With few exceptions, the following foundation-year courses are required of all MSW students:
  • Required background (or “core”) courses:
    1. Human Behavior and the Social Environment I & II
    2. Students are required to complete six credits in the Human Behavior and Social Environment content area. The first semester course adopts a developmental life-course and social systems framework in an examination of how environmental and historical influences, current social movements, societal belief systems, social structures, and political processes affect bio-psychosocial aspects of human development. The course focuses on the application of these theories in tandem with a scholarly examination of social forces that shape human agency, opportunity, health, and behavior. The second semester course requires students to select two “mini” courses on a range of topics, all of which have a pronounced focus on issues of power, privilege, oppression, identity, and social justice. Mini course topics have included Mass Incarceration and Re-entry, Immigrants and Families, Stigma and Mental Health, Global Health, and Gender and Sexuality, to name a few.
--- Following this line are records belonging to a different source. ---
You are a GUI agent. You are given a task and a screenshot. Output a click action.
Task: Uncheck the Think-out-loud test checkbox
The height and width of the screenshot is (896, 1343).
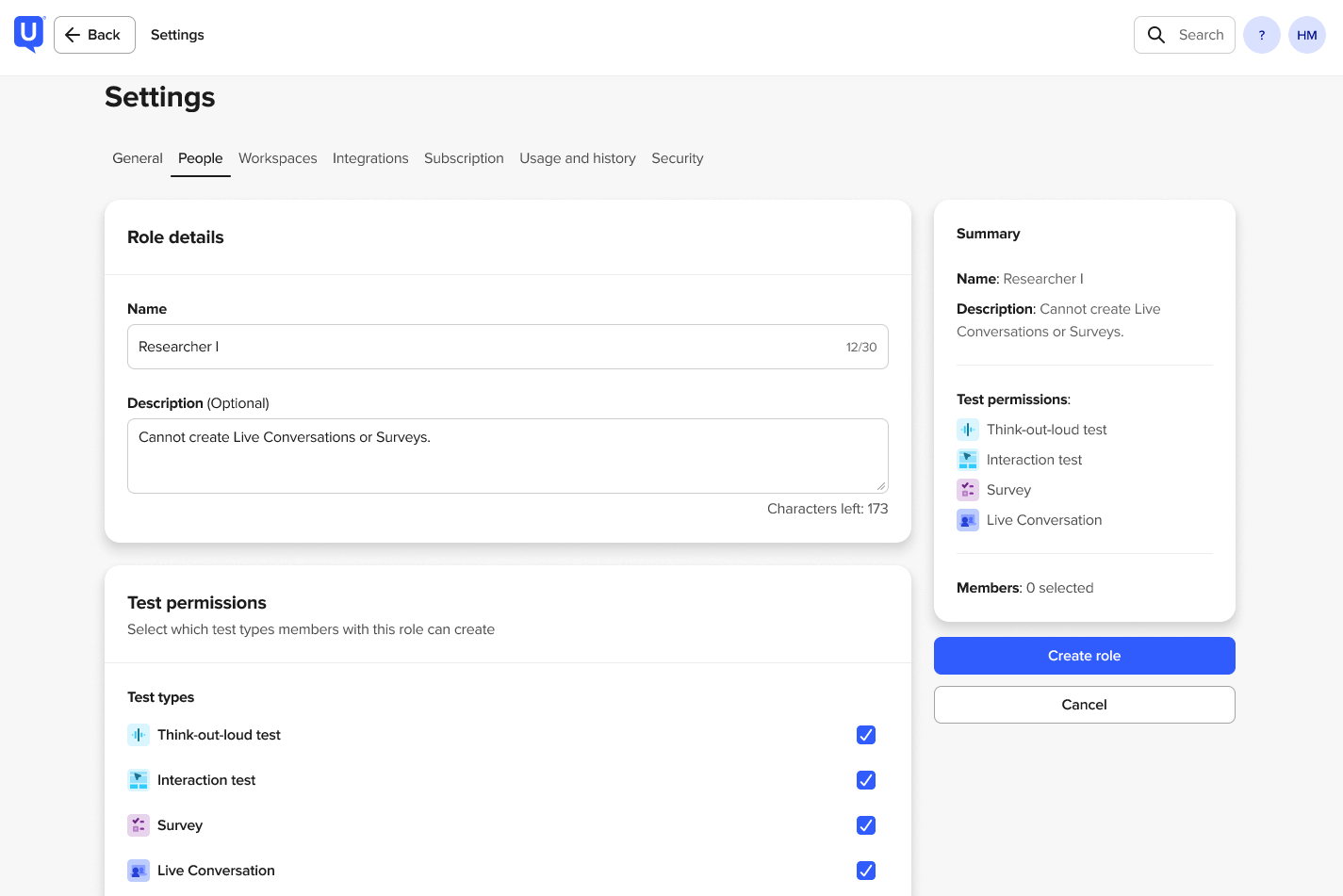coord(865,735)
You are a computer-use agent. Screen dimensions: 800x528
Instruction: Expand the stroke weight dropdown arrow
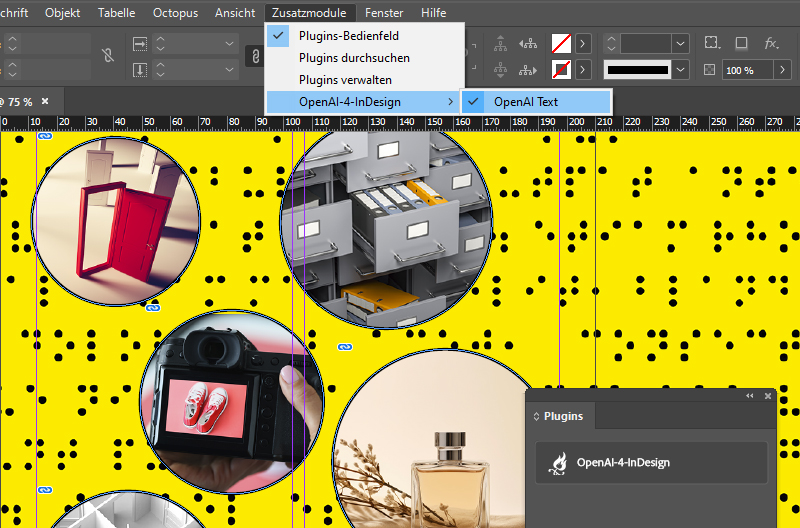pos(681,44)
    3. Social Work Research
    4. This course can be waived by examination. If waived, a student will be able to take three additional elective credits in graduate-level coursework. In this course, students will learn how to understand and appreciate a scientific, analytic approach to building knowledge for practice and for evaluating service delivery in all areas of practice. Different theoretical bases and methodological procedures for social work research are addressed, as are basic statistical procedures and technological advances in quantitative and qualitative designs. Ethical standards of scientific inquiry are emphasized with attention to protecting and promoting the well-being of vulnerable and oppressed populations. Ultimately, students are expected to be able to access, critically evaluate, and appropriately use empirical research to inform and evaluate their practice with individuals, families, groups, organizations, and communities.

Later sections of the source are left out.